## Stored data
┄┄┄┄┄┄

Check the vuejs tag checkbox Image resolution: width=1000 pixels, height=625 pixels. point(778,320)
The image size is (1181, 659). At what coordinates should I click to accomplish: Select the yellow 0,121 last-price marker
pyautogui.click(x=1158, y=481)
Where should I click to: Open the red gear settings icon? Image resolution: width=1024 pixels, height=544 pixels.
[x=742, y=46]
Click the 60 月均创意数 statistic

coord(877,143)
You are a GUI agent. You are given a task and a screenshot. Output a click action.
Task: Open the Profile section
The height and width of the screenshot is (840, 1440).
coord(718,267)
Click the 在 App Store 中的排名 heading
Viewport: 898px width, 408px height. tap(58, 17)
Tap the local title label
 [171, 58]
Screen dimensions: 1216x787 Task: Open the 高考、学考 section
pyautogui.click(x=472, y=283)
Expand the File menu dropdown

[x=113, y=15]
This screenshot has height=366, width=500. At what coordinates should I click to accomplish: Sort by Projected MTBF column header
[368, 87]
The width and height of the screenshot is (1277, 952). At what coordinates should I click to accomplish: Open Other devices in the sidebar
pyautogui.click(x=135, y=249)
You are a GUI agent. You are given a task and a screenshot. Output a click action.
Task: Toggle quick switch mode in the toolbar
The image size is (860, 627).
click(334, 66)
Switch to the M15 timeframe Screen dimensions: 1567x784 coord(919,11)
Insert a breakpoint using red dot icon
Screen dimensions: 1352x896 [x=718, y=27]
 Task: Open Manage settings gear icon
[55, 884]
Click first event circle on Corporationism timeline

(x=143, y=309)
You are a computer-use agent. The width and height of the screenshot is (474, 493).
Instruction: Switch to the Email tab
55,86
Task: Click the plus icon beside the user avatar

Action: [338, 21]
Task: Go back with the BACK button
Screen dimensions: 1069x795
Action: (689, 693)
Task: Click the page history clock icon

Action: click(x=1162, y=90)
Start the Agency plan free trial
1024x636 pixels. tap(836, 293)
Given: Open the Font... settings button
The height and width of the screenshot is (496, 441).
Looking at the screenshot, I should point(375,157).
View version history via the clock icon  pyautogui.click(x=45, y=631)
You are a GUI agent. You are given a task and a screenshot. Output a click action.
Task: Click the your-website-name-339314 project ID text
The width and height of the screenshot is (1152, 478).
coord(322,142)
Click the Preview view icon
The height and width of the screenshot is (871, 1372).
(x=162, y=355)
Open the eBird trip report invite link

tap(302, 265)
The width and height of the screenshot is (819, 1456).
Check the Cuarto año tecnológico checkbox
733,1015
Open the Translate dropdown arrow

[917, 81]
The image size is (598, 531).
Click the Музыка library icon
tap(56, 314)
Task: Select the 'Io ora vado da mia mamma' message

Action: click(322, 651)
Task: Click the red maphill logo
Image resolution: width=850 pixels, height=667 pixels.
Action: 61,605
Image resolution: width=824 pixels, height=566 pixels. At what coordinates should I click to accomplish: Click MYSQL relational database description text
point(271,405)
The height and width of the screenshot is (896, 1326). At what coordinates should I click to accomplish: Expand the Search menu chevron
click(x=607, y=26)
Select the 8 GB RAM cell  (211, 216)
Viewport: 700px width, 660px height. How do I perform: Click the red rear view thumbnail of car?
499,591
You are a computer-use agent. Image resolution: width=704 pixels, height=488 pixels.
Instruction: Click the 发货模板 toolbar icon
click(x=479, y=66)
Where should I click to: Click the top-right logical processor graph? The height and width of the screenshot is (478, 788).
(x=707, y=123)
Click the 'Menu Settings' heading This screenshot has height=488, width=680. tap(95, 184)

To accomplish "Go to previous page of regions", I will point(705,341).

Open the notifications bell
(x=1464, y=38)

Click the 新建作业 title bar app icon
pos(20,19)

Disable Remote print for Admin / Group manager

┄┄┄┄┄┄

## PROBLEM TO SOLVE
If a line in the records contains the word "button", copy it.

## ANSWER SECTION
Task: Go back with the BACK button
Given: Open the Font... settings button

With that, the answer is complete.